[What to work on]: Rewrite the listing as a JSON list of strings with one string per line, from the line containing "What do you see at coordinates (127, 654)" to the line containing "Looking at the image, I should click on (1416, 114).", leaving out blank lines.

[Records]:

★ ★ ★ ★

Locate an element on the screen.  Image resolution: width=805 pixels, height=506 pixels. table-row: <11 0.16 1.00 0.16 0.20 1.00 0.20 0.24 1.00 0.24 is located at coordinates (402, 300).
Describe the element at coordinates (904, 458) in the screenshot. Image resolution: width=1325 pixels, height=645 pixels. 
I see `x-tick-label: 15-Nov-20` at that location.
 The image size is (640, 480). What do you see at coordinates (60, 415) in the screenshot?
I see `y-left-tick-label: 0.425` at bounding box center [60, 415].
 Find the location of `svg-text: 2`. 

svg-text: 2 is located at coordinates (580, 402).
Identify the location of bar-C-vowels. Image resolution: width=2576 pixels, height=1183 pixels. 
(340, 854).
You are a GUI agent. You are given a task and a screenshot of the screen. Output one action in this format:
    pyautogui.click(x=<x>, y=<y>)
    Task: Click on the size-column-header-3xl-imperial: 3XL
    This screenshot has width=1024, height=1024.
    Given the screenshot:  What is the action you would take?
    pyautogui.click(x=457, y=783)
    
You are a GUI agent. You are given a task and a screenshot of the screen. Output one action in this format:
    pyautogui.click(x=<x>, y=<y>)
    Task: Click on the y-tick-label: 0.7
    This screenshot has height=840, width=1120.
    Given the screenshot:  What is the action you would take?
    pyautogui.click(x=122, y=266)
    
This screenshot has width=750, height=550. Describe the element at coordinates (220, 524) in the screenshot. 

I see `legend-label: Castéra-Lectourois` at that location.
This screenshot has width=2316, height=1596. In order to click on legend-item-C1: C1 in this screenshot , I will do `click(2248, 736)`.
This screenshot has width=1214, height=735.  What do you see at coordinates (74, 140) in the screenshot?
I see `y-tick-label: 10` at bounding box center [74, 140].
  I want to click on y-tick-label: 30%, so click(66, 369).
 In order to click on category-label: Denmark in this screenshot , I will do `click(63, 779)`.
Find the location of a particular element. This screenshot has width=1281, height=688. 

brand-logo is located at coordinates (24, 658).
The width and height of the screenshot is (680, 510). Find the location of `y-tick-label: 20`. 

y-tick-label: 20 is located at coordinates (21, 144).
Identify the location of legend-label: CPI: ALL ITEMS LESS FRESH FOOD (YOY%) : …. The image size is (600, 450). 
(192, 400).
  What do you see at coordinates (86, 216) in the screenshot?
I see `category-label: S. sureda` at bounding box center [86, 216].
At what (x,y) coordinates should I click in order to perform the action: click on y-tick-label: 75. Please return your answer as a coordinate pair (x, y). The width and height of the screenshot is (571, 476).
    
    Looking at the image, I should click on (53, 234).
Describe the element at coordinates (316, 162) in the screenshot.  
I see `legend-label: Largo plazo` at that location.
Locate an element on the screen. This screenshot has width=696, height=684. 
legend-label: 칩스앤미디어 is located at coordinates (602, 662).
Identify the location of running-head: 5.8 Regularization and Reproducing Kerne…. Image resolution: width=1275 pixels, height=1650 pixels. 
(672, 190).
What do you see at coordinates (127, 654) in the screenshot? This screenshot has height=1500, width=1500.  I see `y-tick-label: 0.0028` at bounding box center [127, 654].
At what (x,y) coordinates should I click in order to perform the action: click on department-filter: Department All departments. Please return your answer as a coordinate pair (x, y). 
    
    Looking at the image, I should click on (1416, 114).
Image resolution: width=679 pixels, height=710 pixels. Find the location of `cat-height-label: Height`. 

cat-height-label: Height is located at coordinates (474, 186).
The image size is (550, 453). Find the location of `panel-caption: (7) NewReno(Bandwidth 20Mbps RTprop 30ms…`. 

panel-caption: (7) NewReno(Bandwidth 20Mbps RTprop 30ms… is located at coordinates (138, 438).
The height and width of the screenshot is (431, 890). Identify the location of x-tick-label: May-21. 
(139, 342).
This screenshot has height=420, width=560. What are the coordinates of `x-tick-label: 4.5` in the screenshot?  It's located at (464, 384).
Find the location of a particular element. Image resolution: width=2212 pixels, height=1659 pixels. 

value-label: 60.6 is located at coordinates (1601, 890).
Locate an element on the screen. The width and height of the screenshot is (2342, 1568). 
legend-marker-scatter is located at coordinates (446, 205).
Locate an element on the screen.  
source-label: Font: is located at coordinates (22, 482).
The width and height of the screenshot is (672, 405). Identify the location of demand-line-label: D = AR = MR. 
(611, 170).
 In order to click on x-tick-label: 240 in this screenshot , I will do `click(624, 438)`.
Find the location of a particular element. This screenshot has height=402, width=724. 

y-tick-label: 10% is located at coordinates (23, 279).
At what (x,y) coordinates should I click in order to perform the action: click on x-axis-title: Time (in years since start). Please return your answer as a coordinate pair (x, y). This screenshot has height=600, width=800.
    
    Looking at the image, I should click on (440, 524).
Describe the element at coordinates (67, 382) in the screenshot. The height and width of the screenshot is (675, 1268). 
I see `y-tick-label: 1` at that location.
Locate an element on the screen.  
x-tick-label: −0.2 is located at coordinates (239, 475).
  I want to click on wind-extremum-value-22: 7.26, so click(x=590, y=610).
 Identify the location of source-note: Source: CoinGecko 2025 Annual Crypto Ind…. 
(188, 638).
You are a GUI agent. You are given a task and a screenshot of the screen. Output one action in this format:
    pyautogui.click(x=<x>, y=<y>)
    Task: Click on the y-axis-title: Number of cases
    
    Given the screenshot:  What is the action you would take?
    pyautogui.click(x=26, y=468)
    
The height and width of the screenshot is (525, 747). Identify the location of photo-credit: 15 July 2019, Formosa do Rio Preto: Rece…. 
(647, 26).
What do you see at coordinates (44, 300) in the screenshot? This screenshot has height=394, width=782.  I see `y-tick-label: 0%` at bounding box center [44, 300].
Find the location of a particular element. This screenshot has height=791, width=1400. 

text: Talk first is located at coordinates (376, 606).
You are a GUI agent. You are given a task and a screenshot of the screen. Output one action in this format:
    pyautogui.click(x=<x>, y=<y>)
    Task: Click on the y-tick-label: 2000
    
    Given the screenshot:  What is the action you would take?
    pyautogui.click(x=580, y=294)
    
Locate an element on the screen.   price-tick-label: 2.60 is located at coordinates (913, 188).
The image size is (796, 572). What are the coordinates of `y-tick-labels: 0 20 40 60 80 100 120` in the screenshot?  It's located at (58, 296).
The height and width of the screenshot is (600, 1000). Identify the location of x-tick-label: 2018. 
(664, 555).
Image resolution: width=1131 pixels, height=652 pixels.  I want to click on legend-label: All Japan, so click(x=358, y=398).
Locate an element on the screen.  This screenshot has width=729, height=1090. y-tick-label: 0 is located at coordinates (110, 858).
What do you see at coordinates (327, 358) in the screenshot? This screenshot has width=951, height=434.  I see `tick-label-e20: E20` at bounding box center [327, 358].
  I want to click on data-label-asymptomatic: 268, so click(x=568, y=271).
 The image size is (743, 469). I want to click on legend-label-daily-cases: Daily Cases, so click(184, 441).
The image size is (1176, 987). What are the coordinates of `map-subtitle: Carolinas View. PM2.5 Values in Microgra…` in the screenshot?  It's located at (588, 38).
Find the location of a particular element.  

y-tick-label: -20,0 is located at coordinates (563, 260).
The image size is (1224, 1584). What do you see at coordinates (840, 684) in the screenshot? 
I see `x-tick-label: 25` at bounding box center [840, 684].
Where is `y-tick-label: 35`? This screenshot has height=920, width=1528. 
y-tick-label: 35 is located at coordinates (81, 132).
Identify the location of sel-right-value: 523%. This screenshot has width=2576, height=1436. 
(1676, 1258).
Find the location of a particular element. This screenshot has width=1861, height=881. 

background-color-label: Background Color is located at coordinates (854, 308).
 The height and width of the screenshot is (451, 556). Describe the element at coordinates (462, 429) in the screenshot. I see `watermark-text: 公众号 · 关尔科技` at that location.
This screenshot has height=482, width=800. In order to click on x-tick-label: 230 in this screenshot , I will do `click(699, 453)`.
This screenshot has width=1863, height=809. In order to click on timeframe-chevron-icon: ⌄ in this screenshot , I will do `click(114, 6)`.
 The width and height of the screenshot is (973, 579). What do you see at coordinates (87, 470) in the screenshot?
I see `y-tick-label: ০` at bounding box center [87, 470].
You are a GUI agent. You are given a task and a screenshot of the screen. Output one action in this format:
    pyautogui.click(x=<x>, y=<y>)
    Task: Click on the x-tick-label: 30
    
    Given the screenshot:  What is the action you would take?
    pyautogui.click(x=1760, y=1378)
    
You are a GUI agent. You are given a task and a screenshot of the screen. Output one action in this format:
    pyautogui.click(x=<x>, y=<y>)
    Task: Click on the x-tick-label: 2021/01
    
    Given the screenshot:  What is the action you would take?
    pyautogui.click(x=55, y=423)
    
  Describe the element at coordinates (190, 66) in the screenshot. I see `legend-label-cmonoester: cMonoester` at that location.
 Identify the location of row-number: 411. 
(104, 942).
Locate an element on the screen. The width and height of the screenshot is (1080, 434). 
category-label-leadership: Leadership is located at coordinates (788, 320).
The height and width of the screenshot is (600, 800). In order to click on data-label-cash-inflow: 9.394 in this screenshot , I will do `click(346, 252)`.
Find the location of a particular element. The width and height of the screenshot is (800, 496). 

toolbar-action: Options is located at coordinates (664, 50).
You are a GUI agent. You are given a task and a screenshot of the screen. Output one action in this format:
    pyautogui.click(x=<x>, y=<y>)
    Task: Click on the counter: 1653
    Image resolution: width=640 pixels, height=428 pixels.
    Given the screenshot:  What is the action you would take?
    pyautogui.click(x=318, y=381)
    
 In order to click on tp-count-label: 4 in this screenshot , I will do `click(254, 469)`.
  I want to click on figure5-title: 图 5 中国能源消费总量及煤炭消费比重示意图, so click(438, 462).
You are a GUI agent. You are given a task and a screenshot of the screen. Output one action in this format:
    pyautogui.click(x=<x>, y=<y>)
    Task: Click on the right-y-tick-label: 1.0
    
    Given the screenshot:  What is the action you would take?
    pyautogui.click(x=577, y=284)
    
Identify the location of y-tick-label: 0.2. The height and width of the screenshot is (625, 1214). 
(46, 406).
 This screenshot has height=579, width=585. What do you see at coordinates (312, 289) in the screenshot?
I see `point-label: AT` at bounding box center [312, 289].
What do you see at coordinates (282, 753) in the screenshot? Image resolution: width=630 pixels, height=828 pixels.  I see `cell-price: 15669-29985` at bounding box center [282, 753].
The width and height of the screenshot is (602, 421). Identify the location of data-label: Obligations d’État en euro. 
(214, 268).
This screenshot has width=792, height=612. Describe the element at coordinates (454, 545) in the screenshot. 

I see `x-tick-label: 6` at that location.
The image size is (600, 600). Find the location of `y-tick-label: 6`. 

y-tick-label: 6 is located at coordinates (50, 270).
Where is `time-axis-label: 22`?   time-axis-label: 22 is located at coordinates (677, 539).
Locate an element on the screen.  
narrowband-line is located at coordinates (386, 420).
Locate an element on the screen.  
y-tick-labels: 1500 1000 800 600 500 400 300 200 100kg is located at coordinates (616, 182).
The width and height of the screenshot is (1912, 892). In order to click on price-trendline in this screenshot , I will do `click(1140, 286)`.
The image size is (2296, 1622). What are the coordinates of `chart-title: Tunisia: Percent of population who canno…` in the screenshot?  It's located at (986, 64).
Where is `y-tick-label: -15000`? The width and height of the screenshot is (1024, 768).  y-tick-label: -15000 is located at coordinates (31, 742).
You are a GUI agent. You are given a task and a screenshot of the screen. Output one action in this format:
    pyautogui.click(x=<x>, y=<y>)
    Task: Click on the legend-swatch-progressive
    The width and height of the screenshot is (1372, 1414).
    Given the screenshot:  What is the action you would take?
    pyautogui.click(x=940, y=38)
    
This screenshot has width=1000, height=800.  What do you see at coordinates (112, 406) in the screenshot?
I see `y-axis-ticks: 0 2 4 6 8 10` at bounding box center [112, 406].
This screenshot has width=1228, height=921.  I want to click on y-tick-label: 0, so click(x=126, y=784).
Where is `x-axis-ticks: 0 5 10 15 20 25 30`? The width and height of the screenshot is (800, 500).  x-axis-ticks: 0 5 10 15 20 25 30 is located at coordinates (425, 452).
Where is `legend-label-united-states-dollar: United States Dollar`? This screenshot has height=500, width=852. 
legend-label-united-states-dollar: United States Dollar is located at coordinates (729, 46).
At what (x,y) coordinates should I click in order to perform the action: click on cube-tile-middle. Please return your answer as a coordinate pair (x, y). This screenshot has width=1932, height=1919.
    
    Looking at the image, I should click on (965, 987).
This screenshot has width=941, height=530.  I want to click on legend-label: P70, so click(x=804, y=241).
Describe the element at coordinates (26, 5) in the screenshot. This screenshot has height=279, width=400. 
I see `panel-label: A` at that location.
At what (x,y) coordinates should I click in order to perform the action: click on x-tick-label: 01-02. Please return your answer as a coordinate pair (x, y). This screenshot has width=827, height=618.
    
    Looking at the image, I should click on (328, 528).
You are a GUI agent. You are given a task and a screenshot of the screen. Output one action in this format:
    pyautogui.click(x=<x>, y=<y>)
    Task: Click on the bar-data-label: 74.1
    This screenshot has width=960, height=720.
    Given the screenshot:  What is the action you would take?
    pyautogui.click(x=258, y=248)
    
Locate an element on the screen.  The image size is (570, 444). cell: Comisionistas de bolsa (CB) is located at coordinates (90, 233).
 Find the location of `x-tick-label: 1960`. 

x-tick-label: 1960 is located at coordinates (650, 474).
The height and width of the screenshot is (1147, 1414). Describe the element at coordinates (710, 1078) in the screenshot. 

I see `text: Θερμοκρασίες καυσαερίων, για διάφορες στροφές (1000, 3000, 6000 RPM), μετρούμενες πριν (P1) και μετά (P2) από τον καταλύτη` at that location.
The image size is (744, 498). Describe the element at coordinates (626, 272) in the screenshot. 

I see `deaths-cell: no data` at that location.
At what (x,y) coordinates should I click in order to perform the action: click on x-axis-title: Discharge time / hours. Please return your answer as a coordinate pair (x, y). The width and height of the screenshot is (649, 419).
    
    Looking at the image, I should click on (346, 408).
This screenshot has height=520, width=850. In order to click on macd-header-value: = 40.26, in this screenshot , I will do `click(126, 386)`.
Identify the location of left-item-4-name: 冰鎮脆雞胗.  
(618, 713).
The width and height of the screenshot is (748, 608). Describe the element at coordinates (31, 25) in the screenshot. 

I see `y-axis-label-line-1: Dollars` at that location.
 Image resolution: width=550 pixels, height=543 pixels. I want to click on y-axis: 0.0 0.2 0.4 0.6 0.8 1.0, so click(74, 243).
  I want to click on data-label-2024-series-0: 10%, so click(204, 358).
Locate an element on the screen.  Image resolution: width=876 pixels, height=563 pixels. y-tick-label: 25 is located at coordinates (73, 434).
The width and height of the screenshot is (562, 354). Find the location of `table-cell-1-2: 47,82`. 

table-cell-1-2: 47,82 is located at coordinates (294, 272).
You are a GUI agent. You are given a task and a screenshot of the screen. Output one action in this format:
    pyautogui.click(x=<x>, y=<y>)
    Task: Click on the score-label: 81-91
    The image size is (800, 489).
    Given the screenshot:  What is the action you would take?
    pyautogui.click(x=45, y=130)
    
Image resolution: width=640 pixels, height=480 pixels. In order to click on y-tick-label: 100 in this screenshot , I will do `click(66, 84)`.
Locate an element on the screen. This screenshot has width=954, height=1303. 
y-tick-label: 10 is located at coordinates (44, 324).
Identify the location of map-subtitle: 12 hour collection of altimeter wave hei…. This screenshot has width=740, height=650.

★ ★ ★ ★

[Reply to the exercise]:
[
  "What do you see at coordinates (127, 654) in the screenshot? This screenshot has height=1500, width=1500.  I see `y-tick-label: 0.0028` at bounding box center [127, 654].",
  "At what (x,y) coordinates should I click in order to perform the action: click on department-filter: Department All departments. Please return your answer as a coordinate pair (x, y). ",
  "    Looking at the image, I should click on (1416, 114)."
]